The Silence in Thunder 
Back up the steps and into New Steine to a small hotel hosting this exhibition of paintings by Philomena Harmsworth. It’s a little difficult to tell if I’m in the right place for a moment as there is no Open House banner, but once past the uncertainty of ringing the doorbell, the exhibition of exuberant oil paintings of musicians in the act of making music is in the dining room.
Faith in the City 2013 
Along to this modern Methodist Church. Take a look at the tiny round chapel faced in Sussex flint with stained glass accents, then look around at this community exhibition. Favourite: Doreen Savage’s butterfly paintings.
Lee Miller Archives Print Room Sale 
After a tour of the Spiegeltent Gardens for a festival flavour, I dropped into my first Central Brighton venue at the Friends Centre. To be honest, I was a little thoughtful. Not an open house, studio or gallery, the artist long deceased, the main aim being selling off stacks of prints – perhaps not in the spirit of Artists Open Houses, but still, some superb archive images.
Only a brief opportunity to trail today, and a pair of Seven Dials venues.

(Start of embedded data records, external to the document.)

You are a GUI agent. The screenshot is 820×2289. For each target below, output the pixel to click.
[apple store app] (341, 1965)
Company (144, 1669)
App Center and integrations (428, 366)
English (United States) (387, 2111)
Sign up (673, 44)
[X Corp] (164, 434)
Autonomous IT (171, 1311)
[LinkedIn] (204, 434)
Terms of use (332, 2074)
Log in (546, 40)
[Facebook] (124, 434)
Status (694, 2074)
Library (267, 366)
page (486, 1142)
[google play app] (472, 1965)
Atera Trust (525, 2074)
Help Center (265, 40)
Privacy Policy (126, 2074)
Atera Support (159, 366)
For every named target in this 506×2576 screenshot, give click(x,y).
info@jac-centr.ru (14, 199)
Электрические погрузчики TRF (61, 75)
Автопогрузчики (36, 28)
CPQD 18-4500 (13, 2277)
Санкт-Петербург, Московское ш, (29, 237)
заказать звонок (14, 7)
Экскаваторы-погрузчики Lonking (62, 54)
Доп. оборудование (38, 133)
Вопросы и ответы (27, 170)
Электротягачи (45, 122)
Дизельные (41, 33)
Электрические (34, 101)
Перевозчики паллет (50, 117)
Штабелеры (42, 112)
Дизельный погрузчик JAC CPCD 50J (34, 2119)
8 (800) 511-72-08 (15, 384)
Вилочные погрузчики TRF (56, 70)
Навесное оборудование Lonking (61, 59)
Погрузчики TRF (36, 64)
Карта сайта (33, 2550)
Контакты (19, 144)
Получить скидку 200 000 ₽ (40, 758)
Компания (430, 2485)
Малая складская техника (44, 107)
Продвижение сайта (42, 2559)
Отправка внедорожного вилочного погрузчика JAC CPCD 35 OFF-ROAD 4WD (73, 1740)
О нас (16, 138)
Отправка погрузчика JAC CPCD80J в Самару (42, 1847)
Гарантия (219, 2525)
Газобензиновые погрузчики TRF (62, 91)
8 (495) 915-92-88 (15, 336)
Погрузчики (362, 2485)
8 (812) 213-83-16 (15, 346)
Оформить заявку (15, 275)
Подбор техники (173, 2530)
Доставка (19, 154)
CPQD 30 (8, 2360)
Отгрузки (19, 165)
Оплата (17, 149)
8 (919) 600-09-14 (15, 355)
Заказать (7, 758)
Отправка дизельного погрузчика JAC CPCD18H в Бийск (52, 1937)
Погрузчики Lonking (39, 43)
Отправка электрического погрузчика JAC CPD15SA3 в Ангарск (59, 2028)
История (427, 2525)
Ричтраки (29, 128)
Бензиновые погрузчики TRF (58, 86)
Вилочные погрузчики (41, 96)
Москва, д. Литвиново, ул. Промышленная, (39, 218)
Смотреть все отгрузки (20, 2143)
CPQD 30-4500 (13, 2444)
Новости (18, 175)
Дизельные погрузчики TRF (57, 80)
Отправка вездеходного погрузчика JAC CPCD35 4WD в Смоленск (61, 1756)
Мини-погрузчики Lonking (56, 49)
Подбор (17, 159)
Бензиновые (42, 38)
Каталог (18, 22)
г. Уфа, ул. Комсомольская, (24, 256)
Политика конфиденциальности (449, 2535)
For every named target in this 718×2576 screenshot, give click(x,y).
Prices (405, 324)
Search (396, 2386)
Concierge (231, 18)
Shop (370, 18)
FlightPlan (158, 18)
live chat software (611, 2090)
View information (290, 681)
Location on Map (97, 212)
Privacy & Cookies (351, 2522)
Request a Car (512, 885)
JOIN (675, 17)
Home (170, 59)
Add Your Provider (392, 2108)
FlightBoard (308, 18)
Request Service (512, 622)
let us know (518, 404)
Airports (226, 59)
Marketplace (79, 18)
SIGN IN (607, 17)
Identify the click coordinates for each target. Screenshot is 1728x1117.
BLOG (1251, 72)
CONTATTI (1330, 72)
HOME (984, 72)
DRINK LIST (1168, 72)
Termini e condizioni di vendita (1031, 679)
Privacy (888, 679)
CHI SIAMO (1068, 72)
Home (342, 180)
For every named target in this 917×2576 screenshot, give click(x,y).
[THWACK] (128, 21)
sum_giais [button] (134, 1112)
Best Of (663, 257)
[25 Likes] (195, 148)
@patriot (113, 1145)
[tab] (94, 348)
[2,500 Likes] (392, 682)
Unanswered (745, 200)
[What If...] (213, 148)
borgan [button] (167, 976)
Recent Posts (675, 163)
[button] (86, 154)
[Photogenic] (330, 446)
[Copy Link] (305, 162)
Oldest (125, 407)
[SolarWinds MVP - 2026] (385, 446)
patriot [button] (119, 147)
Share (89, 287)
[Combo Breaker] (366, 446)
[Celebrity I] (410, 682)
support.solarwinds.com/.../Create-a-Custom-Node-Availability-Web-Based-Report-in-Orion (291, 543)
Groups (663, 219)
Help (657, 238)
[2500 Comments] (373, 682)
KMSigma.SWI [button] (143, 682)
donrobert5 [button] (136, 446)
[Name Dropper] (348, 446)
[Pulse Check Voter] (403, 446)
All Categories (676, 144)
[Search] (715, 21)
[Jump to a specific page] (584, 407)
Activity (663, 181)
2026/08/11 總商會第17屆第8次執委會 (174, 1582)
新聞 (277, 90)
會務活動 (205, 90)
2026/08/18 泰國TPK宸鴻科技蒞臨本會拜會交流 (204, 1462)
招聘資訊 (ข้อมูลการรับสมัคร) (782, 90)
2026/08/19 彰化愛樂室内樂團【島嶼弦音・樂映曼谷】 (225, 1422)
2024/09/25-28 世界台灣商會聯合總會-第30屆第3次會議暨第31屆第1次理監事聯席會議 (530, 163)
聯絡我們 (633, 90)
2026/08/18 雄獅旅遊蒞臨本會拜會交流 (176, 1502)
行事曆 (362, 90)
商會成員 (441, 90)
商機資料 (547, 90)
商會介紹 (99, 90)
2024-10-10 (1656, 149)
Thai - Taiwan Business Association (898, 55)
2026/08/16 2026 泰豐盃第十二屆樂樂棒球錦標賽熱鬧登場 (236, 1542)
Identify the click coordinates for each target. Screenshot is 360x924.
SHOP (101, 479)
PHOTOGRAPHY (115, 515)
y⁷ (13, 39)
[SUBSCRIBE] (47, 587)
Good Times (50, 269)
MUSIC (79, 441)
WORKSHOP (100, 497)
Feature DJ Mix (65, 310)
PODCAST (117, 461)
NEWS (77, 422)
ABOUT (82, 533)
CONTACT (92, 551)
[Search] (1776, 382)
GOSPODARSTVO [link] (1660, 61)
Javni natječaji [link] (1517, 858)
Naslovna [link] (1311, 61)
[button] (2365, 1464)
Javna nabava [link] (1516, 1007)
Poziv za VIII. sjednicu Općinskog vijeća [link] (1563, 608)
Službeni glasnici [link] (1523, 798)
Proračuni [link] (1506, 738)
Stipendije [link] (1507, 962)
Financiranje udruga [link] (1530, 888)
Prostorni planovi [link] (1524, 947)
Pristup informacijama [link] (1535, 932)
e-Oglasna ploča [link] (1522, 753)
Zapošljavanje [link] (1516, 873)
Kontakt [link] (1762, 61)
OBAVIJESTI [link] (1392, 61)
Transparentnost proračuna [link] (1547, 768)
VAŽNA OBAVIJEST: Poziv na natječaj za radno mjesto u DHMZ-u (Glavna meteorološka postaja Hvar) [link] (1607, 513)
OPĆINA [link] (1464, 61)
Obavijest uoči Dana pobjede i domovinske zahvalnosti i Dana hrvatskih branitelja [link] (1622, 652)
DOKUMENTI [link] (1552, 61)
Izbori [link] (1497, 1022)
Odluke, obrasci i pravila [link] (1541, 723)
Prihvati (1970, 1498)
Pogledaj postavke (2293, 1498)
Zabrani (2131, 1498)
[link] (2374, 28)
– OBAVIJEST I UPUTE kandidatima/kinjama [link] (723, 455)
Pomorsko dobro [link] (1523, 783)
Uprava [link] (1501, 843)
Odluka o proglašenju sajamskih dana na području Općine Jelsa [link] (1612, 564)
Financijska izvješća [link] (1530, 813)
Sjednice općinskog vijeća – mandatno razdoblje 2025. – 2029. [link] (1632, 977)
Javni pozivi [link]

Brighton & Hove High School GDST 
Just for the one weekend the school opens to showcase students’ A-level and competition work. See how the girls study the work of great photographers and the history of photography, and then produce their own responses. Fascinating to see how this school consistently supports the confident, creative development of its young artists, their critical research skills and a professional approach. I noted Jessy Plant’s dance and music-inspired work and Gitana Harfleet’s filmic images. Tea and cake on the lawn £1.
Cecil Rice 
Constantly inspired by his knowledge of Venice and Brighton, ‘Painting the Light’ is very well named, the walls lined with glowing watercolours. Find out about painting courses at Rice’s home studio, books and instructional DVDs too. My image of the Festival so far – Rice’s “ Seven Dials Elm” watercolour, sparked by the recent controversy over the Green Council’s attempt to chop down a venerable elm tree, survivor of Dutch Elm disease and iconic feature of Seven Dials, in order to facilitate a pavement-widening scheme. The tree survived, and the painting celebrates the success of local campaigners in protecting it from the axe.